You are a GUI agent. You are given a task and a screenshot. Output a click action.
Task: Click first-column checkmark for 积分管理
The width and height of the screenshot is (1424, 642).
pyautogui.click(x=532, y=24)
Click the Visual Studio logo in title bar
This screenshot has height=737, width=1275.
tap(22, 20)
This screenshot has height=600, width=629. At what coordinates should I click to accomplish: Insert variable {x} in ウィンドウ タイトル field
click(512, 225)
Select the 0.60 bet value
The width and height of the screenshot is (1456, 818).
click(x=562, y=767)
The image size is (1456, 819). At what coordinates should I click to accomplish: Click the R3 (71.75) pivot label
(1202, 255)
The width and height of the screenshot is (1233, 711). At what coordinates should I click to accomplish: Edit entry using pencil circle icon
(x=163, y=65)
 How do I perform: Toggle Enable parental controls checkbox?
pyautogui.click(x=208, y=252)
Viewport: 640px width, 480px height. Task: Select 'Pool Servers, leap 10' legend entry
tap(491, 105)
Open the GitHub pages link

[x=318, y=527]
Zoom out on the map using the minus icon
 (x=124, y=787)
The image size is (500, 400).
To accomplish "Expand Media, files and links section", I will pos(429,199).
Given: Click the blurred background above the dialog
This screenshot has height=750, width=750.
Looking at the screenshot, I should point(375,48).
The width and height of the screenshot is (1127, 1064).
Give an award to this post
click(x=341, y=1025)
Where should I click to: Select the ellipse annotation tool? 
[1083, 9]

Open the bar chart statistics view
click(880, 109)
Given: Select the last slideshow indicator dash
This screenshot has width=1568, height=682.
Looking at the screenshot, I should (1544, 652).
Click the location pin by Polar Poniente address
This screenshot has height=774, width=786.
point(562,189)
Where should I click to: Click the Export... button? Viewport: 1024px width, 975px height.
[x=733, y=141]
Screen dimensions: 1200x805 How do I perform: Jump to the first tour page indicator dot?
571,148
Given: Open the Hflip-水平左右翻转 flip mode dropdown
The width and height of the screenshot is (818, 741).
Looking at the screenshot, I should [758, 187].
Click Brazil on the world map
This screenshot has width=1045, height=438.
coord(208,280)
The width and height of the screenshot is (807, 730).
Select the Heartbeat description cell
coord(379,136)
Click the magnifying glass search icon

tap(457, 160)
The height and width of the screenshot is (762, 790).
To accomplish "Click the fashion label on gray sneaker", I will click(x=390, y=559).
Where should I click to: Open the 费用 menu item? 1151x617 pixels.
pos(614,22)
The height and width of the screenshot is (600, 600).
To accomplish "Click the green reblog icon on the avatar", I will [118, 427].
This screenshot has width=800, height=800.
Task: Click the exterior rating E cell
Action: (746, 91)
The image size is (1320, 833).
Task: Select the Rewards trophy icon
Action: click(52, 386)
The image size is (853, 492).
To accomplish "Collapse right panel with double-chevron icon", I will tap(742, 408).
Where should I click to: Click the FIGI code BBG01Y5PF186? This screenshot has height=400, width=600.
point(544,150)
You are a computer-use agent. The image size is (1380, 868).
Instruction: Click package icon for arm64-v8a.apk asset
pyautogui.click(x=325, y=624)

┄┄┄┄┄┄

◆ **To do**: Show the lines in the entries above that include the string "agent".

◆ **Exercise solution**:
You are a GUI agent. You are given a task and a screenshot. Output a click action.
You are a computer-use agent. The image size is (1380, 868).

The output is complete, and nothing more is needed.